Dubai’s index rose 1.5 per cent in its biggest gain since Feb. 19. It is down 1.9 per cent from February’s 39-month peak.

“Fundamentally, we’re still looking at a good performance from most companies and we’ve not had yet an influx of liquidity from dividend distributions,” said Mohammed Yasin, managing director of NBAD Securities in Abu Dhabi.

“The market is in a sideways pattern, building support for the next rally, which will hopefully come with dividend pay-outs and first-quarter results from mid-April.”

Arabtec climbed 0.9 per cent to Dhs2.14, trimming its losses to 28 percent since it unveiled plans for a $1.8 billion capital increase.

This will be dilutive to shareholders and will strengthen the grip of top shareholder Aabar, an Abu Dhabi state investment fund, over the builder.

“There’s a lack of confidence in Arabtec now,” said the trader, adding investors will be reluctant to buy Arabtec shares unless the company reconsiders its capital hike.

U.S. and European bourses reached multiyear peaks on Friday, buoying most regional markets as Dubai led gains.

“Dubai’s most sensitive to global market moves,” said Adel Nasr, United Securities brokerage manager in Oman.

Kuwait’s measure rose 0.8 per cent to a two-year high as individual traders again pumped money into small-cap stocks.

The benchmark has gained in 38 of 44 sessions this year and is up 17.3 per cent since November’s eight-year low.

The prolonged rebound means it now reads 91.1 on the relative strength index.
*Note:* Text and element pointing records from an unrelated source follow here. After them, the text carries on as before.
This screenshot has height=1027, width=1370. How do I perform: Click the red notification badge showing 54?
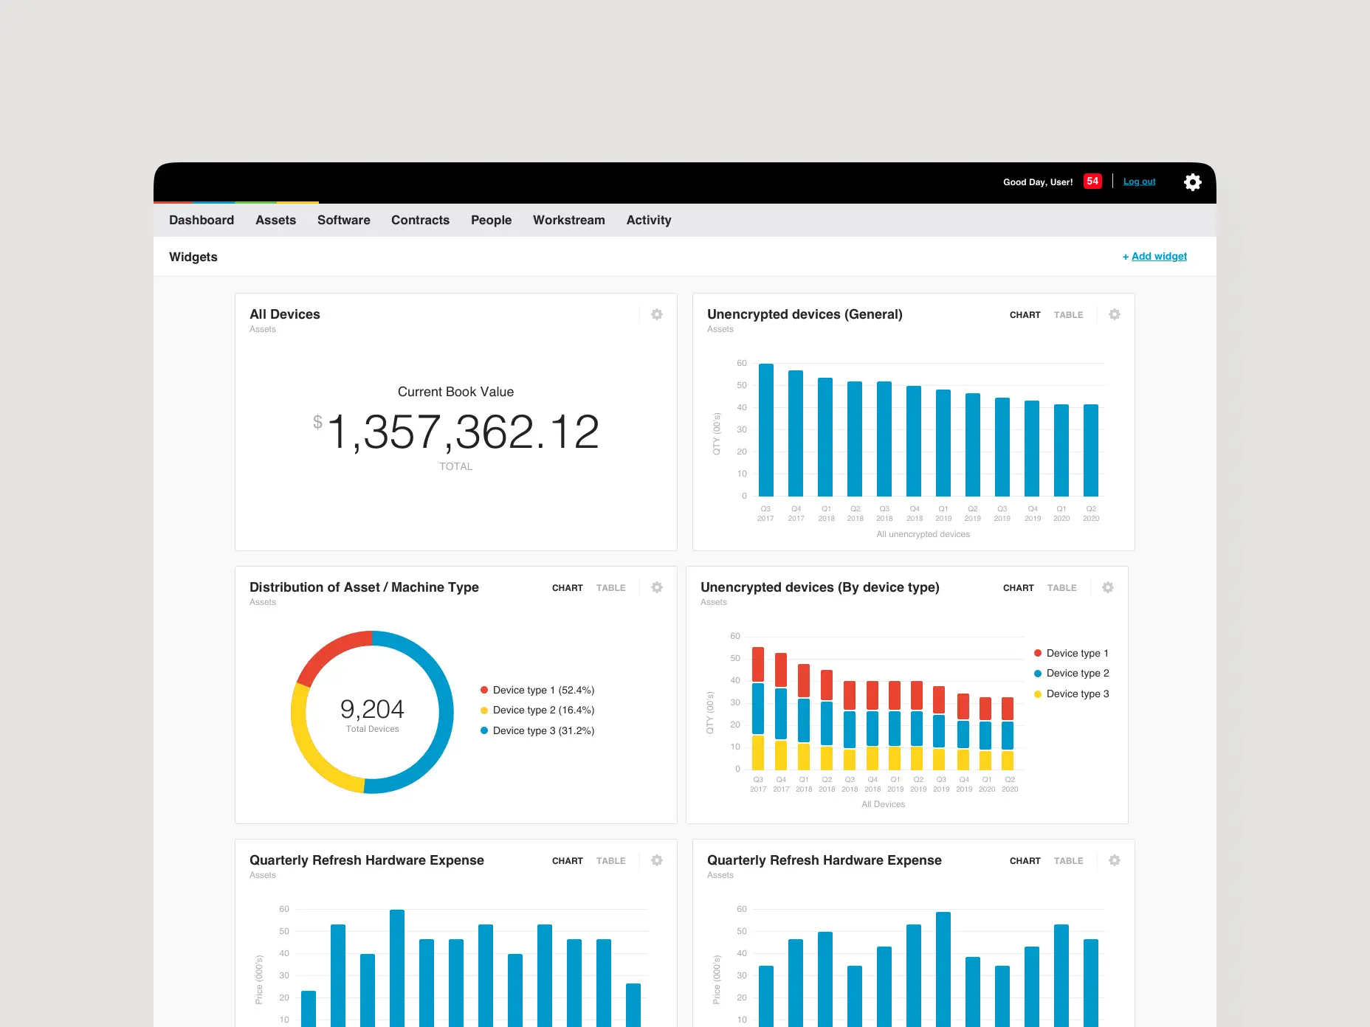click(1092, 181)
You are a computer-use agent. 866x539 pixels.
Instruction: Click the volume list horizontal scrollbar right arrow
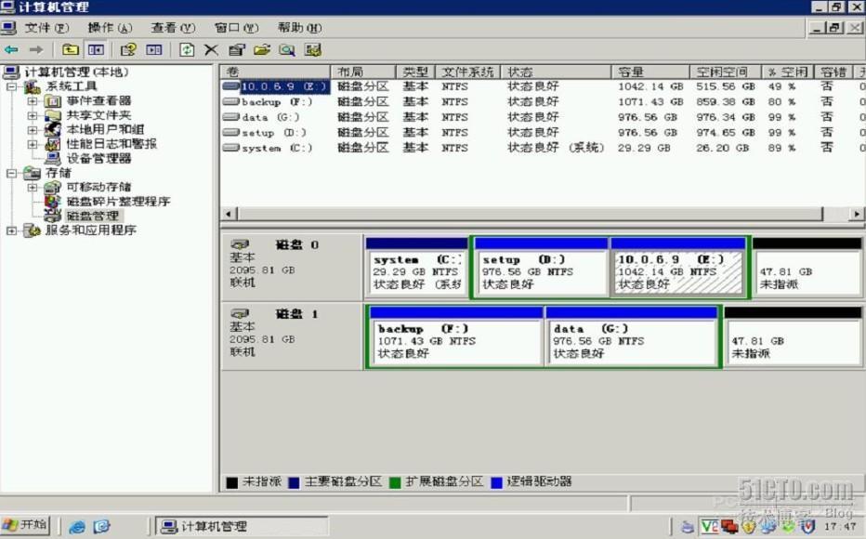pos(857,215)
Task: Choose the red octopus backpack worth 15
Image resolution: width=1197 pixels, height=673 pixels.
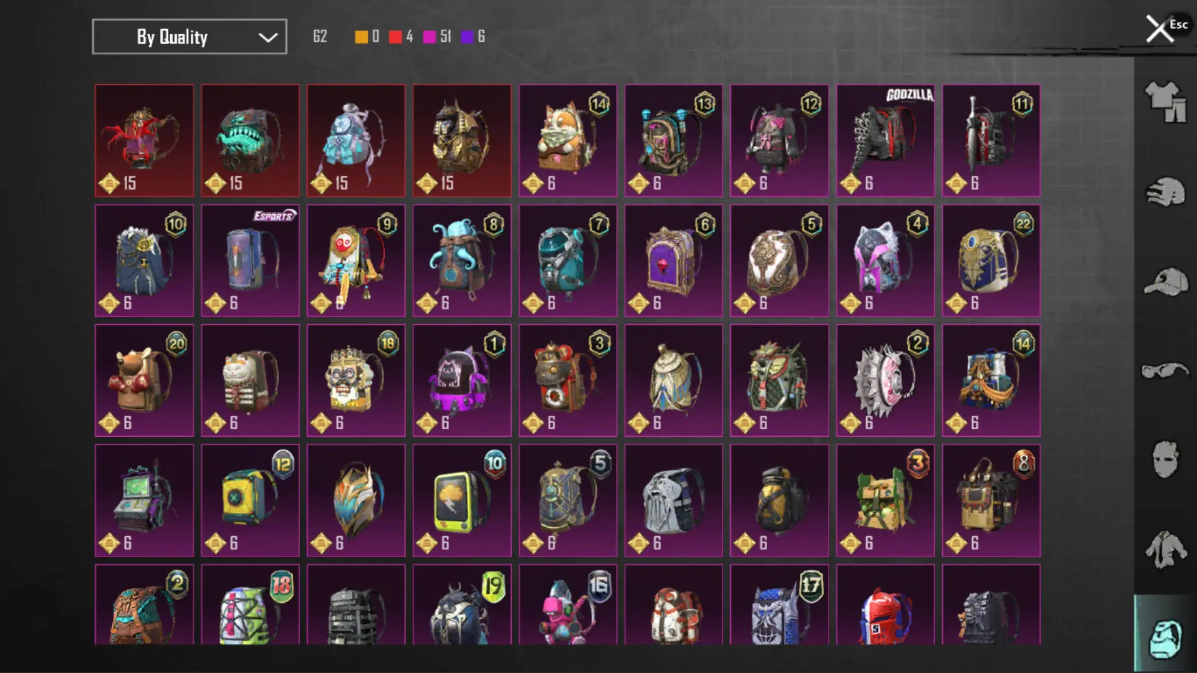Action: click(144, 141)
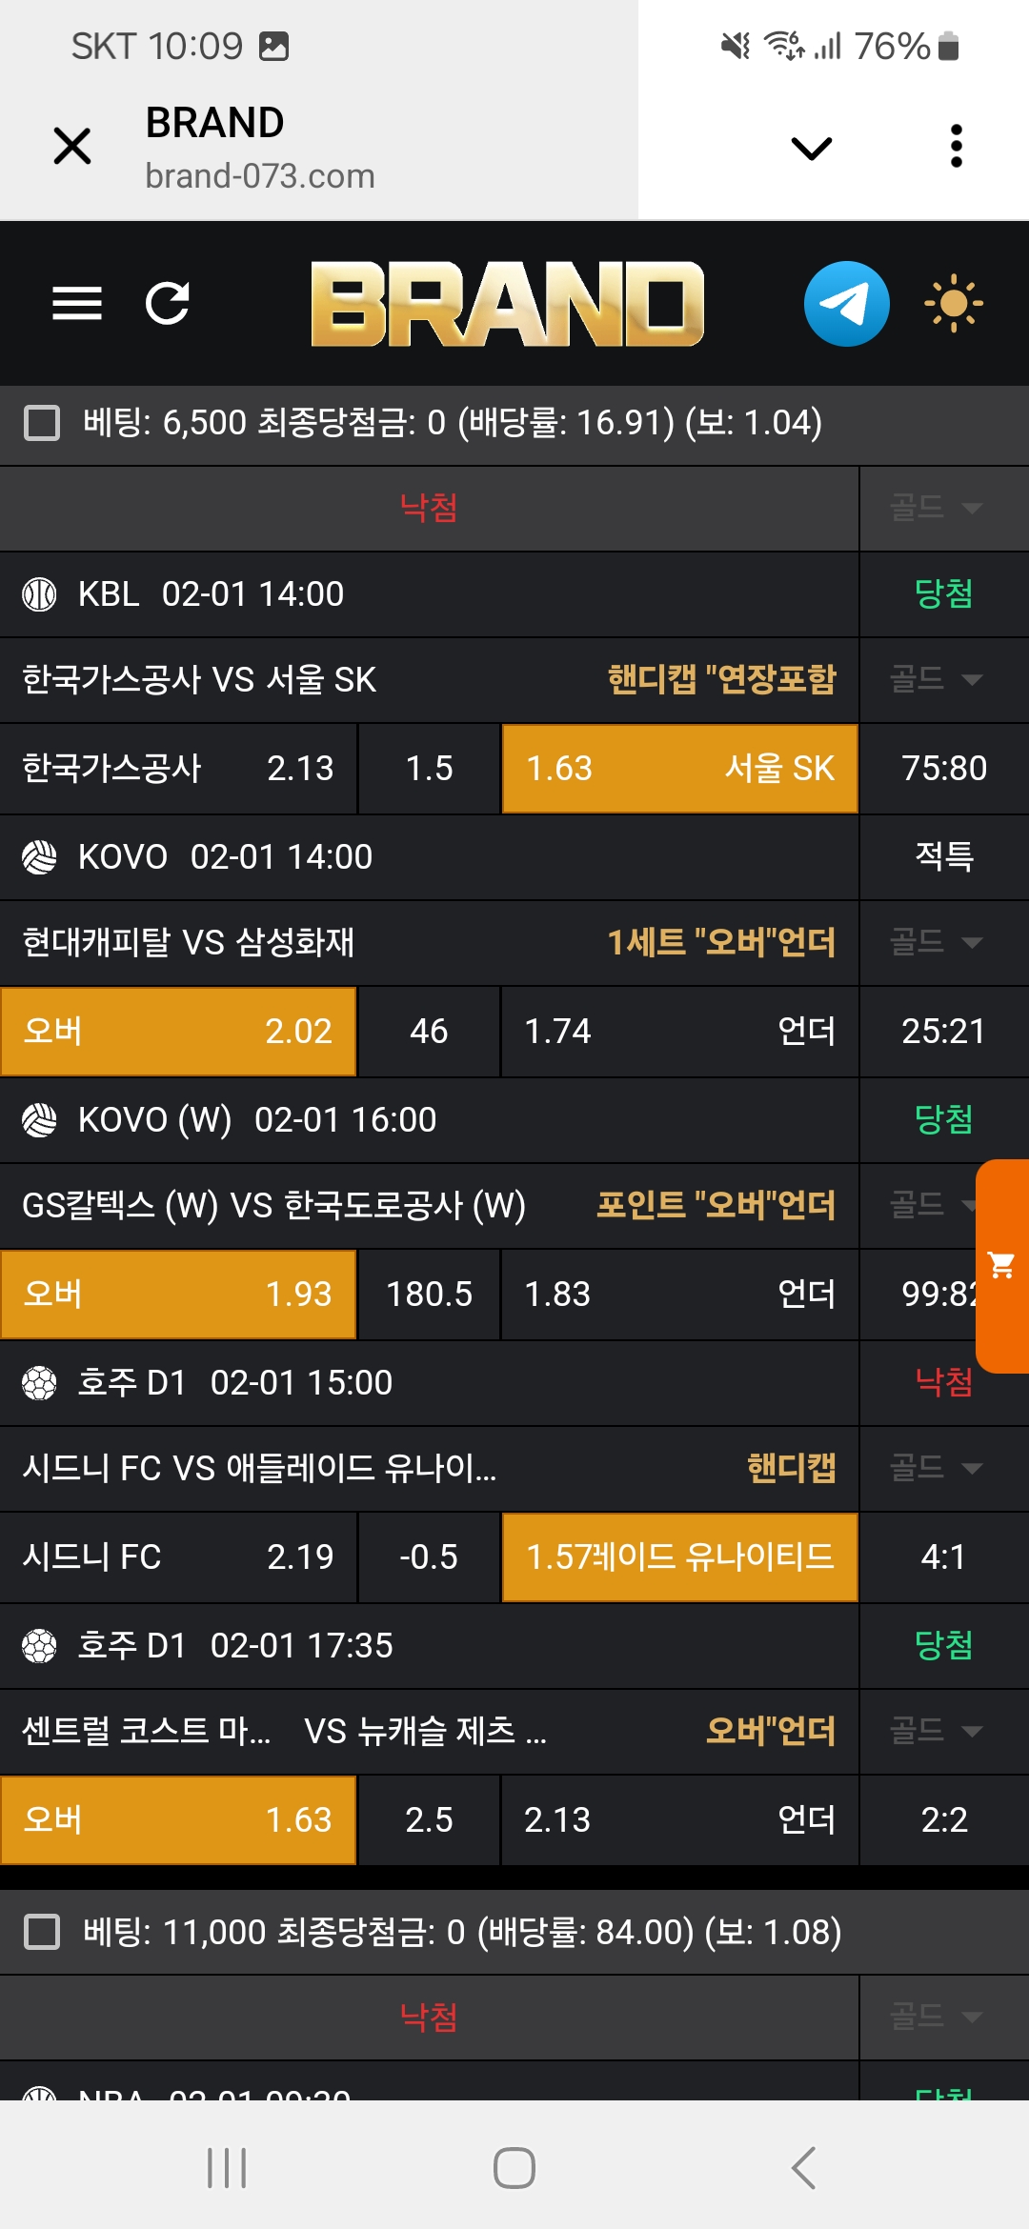1029x2229 pixels.
Task: Select 오버 2.02 for 현대캐피탈 match
Action: (x=178, y=1032)
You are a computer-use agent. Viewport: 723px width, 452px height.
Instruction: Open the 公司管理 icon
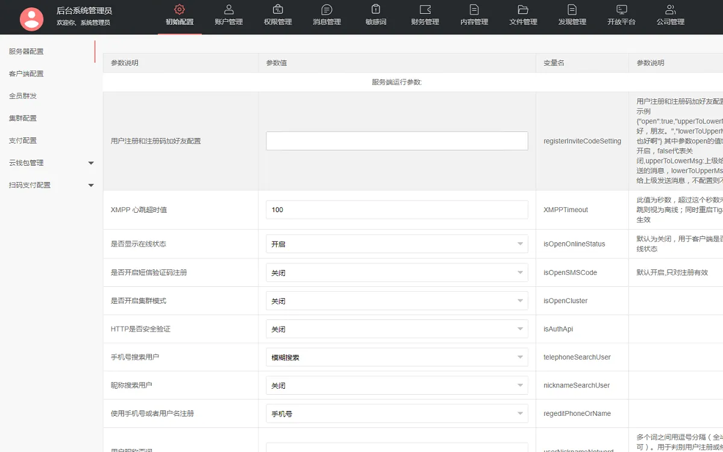pyautogui.click(x=671, y=11)
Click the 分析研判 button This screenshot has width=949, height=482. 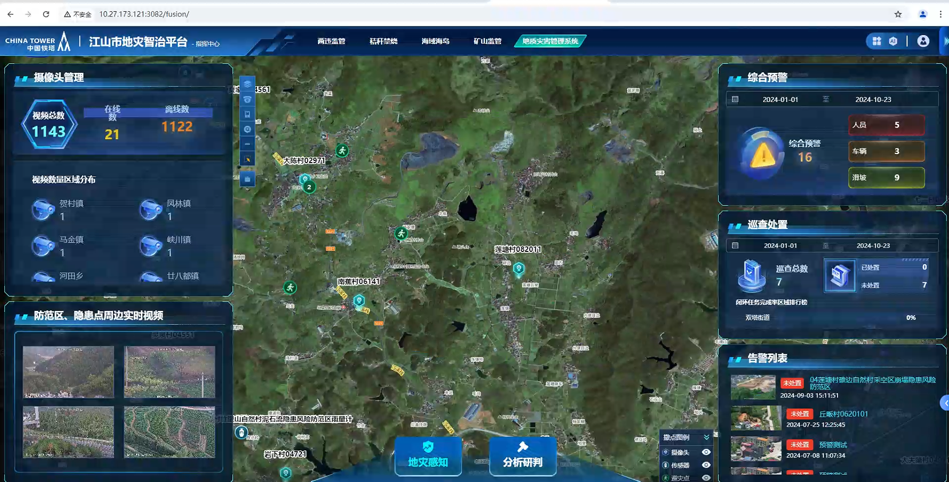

A score above 70 usually is seen as over-bought.

Egypt’s index climbed 0.6 per cent, its third straight gain since Tuesday’s 2013 low as traders shrugged off renewed violence over the weekend to buy sold-off stocks. The benchmark has fallen eight per cent since Feb. 5.

“We can’t analyse the market from a technical or fundamental perspective because the political situation is the main driver and we can’t predict what’s going to happen,” said Nasr.

Saudi Arabia’s index fell 0.1 per cent to be down two per cent since mid-January’s eight-month peak and investor sentiment remains shaky.

“Saudi’s Q1 results didn’t excite investors,” said NBAD’s Yasin. “Most importantly, the market is very much reliant on oil price movements. People are starting to rebalance their view on the long-term stability of the Saudi economy.”

This is because of rising domestic consumption of oil and competition from other sources.

U.S. Light Crude has fallen 6.2 per cent since hitting a 2013 peak on Jan. 30, ending Friday at $91.87 a barrel.